_Problem requirements_:
Quote the whole forum thread below on PDFNet's "startxref not found" error, word for word.

Why is PDFNet throwing 'startxref not found' on some of my PDFs (they seem to open fine in Acrobat)?

Q: I encountered a problem when handling digitally signed PDF
documents (CMS/PKCS #7). I would like to provide functions to preview
and/or print such documents but each time I try to do it I get the
following error:

Exception:
  Message: PDF startxref not found. The file is not a valid PDF
document.

There is no problem to open/print such documents using Adobe Acrobat
Reader
starting from version 7.0.9.
-----
A: The most likely problem is that the application/library you used
to sign PDF is saving corrupt PDF documents (i.e. PDF documents with
incorrect cross reference tables).

To verify if this is the case, you can try to open the document in
Acrobat Professional. Acrobat attempts to dynamically fix these files
during 'file open'. If you have Acrobat Pro you will be prompted to
save the file when closing the document (and the error will most
likely go away).

Using PDFNet you can also make an attempt to fix broken PDF documents
using pdftron::SDF::Doc::FixBrokenDoc(). Please keep in mind that if a
PDF document is corrupt there is no absolute guarantee that PDFNet (or
Acrobat) will be able to fix the problem. So the best option is to fix
the bug in the PDF generator or to switch to another PDF library.

A sample use case for FixBrokenDoc is as follows:

// Assuming C# pseudocode
PDFDoc doc;
try { // try to open the document...
  doc = new PDFDoc(input_file);
  doc.InitSecurityHandler();
  ....
}
catch (Exception e) {
  try { // try to fix the document
    StdFile file = new StdFile(input_file,
StdFile.OpenMode.e_read_mode));
    doc = new PDFDoc(pdftron.SDF.Doc.FixBrokenDoc(file));
  }
  catch (Exception e) {
    // Error: Document rebuild failed.

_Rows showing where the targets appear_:

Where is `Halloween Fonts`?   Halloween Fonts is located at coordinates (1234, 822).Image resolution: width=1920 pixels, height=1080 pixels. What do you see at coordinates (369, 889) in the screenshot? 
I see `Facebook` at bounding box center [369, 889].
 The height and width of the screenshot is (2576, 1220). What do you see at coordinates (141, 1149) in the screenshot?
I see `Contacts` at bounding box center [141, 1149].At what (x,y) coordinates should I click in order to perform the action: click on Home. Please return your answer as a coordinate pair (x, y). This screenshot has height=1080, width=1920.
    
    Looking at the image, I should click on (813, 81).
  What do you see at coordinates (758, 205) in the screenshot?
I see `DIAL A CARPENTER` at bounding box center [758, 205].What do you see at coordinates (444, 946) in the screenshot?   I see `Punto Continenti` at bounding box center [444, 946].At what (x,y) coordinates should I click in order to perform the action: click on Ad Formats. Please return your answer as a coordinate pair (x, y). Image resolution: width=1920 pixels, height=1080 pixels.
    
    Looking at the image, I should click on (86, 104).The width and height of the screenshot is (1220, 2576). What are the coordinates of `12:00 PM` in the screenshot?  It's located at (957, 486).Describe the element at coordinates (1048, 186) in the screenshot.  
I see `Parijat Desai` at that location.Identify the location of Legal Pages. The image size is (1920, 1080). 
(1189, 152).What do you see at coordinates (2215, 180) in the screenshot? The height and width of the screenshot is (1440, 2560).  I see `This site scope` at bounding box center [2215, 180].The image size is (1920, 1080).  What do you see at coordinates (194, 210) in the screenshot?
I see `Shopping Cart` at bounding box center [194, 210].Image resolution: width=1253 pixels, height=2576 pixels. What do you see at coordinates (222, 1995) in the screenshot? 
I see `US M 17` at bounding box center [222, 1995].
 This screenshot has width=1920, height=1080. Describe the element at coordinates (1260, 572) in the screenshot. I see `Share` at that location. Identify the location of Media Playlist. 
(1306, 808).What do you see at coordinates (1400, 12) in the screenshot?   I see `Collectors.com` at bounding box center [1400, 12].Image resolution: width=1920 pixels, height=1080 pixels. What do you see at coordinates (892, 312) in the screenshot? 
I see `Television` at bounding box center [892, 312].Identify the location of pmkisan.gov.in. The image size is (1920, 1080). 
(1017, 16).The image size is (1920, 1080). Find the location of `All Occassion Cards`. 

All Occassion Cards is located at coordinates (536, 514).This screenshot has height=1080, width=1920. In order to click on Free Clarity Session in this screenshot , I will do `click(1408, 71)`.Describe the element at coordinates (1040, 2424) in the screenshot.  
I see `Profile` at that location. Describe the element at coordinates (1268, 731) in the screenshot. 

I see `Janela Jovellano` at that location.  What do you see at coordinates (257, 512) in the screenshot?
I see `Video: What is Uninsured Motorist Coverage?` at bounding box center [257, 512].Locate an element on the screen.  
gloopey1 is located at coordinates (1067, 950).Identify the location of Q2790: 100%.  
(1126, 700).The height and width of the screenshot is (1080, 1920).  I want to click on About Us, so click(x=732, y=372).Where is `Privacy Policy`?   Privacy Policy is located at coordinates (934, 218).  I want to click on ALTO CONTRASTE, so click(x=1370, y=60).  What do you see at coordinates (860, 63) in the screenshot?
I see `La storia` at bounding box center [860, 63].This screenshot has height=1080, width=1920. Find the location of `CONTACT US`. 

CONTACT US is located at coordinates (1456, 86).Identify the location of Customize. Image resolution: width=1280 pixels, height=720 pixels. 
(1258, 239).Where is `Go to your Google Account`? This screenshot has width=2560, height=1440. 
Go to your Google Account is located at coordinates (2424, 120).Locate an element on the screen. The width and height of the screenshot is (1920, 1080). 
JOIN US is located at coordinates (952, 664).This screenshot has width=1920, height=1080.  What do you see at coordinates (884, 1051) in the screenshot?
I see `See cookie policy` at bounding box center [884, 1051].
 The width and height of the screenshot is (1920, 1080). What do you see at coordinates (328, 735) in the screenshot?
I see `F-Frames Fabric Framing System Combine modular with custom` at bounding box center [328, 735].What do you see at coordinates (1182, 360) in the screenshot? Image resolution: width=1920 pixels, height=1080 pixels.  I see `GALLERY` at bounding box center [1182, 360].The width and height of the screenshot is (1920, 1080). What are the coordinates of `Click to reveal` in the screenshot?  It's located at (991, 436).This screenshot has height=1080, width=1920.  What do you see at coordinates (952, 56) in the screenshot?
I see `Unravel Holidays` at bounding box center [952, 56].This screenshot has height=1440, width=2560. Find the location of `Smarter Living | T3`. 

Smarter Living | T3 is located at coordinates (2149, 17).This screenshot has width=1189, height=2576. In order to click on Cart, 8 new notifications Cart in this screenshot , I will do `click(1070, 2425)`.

_Solution to the problem_:
Why is PDFNet throwing 'startxref not found' on some of my PDFs (they seem to open fine in Acrobat)?

Q: I encountered a problem when handling digitally signed PDF
documents (CMS/PKCS #7). I would like to provide functions to preview
and/or print such documents but each time I try to do it I get the
following error:

Exception:
  Message: PDF startxref not found. The file is not a valid PDF
document.

There is no problem to open/print such documents using Adobe Acrobat
Reader
starting from version 7.0.9.
-----
A: The most likely problem is that the application/library you used
to sign PDF is saving corrupt PDF documents (i.e. PDF documents with
incorrect cross reference tables).

To verify if this is the case, you can try to open the document in
Acrobat Professional. Acrobat attempts to dynamically fix these files
during 'file open'. If you have Acrobat Pro you will be prompted to
save the file when closing the document (and the error will most
likely go away).

Using PDFNet you can also make an attempt to fix broken PDF documents
using pdftron::SDF::Doc::FixBrokenDoc(). Please keep in mind that if a
PDF document is corrupt there is no absolute guarantee that PDFNet (or
Acrobat) will be able to fix the problem. So the best option is to fix
the bug in the PDF generator or to switch to another PDF library.

A sample use case for FixBrokenDoc is as follows:

// Assuming C# pseudocode
PDFDoc doc;
try { // try to open the document...
  doc = new PDFDoc(input_file);
  doc.InitSecurityHandler();
  ....
}
catch (Exception e) {
  try { // try to fix the document
    StdFile file = new StdFile(input_file,
StdFile.OpenMode.e_read_mode));
    doc = new PDFDoc(pdftron.SDF.Doc.FixBrokenDoc(file));
  }
  catch (Exception e) {
    // Error: Document rebuild failed.